Gen. James Conway has received suggestions on changing the "golden hour" policy, his aide says.

Gen. James Conway has received suggestions on changing the "golden hour" policy, his aide says.

The idea is being pushed by Gen. James Conway, the Marine Corps commandant, who just returned from Afghanistan. He was told by medical personnel there they want more flexibility in the system.

The "golden hour" is the hour immediately following traumatic injury in which medical treatment to prevent irreversible internal damage and optimize the chance of survival is considered most effective.

Conway "did indeed hear from several who suggested that getting a wounded service member to 'the right facility at the right time' may be more critical than meeting the 'golden hour' threshold," said Conway's spokesman, Maj. David Nevers. Conway said he plans to forward those ideas to top Pentagon leaders and medical personnel.

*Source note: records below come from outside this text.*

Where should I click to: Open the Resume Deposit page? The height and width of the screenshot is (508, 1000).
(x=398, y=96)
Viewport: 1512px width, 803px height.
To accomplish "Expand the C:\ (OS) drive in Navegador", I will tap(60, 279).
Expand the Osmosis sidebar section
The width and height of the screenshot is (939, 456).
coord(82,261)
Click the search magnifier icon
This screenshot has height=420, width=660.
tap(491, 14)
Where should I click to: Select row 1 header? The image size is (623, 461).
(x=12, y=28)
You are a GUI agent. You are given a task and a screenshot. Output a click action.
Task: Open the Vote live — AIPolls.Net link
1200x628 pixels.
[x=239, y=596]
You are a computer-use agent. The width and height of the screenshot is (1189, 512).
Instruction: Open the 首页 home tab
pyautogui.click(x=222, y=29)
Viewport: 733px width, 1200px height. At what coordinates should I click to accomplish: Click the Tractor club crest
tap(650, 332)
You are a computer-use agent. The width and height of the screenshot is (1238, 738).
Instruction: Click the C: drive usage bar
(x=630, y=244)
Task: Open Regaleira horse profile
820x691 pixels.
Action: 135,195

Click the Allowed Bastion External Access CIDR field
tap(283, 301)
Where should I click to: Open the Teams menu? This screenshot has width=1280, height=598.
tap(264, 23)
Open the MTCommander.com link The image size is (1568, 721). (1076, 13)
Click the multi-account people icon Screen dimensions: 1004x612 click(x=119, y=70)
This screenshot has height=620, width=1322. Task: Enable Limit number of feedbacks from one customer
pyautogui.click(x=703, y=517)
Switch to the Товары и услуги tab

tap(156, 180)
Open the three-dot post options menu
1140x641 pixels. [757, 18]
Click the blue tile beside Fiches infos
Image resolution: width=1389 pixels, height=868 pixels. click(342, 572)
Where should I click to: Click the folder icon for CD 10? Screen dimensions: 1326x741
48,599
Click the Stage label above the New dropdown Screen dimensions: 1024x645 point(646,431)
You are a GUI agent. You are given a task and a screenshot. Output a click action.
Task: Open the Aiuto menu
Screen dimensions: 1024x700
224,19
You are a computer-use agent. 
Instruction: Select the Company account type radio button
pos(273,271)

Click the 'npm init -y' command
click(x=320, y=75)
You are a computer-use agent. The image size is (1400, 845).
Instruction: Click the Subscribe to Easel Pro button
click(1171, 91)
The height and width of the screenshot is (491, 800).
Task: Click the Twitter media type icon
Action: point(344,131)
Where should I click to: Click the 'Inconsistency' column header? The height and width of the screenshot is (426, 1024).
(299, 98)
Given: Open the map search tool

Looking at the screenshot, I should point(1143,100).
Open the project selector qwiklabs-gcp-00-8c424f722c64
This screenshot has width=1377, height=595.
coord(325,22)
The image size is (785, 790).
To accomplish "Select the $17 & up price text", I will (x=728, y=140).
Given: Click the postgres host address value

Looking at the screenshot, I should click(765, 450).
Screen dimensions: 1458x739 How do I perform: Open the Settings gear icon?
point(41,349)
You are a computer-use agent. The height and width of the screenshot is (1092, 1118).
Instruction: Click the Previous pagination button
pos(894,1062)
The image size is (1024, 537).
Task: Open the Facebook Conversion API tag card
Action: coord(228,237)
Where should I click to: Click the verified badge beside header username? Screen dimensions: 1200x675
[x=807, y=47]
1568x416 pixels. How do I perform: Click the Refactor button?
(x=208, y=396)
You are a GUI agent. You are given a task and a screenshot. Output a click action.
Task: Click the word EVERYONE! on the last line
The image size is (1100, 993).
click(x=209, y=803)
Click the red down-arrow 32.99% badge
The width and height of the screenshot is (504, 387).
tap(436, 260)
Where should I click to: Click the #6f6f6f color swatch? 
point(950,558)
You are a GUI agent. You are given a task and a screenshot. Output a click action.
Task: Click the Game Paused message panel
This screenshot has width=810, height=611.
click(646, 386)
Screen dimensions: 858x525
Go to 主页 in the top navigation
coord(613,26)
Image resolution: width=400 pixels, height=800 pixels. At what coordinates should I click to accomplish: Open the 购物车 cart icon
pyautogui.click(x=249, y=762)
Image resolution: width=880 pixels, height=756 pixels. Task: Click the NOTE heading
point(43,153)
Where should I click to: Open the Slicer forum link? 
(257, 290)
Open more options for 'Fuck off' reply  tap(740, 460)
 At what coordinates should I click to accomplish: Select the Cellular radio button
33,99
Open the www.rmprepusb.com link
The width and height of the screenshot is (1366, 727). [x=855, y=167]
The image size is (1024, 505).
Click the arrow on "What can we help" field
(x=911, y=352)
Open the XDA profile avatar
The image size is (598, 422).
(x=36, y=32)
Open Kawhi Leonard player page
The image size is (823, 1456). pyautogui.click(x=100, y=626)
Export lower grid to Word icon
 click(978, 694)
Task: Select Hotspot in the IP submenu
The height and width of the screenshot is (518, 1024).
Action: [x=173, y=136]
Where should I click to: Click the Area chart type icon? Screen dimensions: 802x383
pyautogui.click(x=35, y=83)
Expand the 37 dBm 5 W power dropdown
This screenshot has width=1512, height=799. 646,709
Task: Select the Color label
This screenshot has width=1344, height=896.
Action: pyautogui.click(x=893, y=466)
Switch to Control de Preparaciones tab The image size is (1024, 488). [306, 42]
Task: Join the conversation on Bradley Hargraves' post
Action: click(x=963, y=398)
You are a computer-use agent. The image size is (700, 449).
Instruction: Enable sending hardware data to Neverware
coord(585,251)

"The commandant made clear that from his perspective, the key is to stabilize the wounded as soon as possible," Nevers said.

Medical personnel have said they would like the flexibility to keep the critically wounded at field locations for longer than one hour to stabilize them before sending them to major trauma centers in places like Bagram Air Base.

Defense Secretary Robert Gates had made it a priority in recent months to send more medical helicopters and medics into Afghanistan to cut the evacuation time for wounded troops, which in some cases had approached nearly two hours.

The number of wounded troops has risen sharply in recent months as more U.S. troops have gone to Afghanistan. According to the Pentagon, more than 350 troops have been injured so far in August. The lowest number of injured troops this year was 27 in February.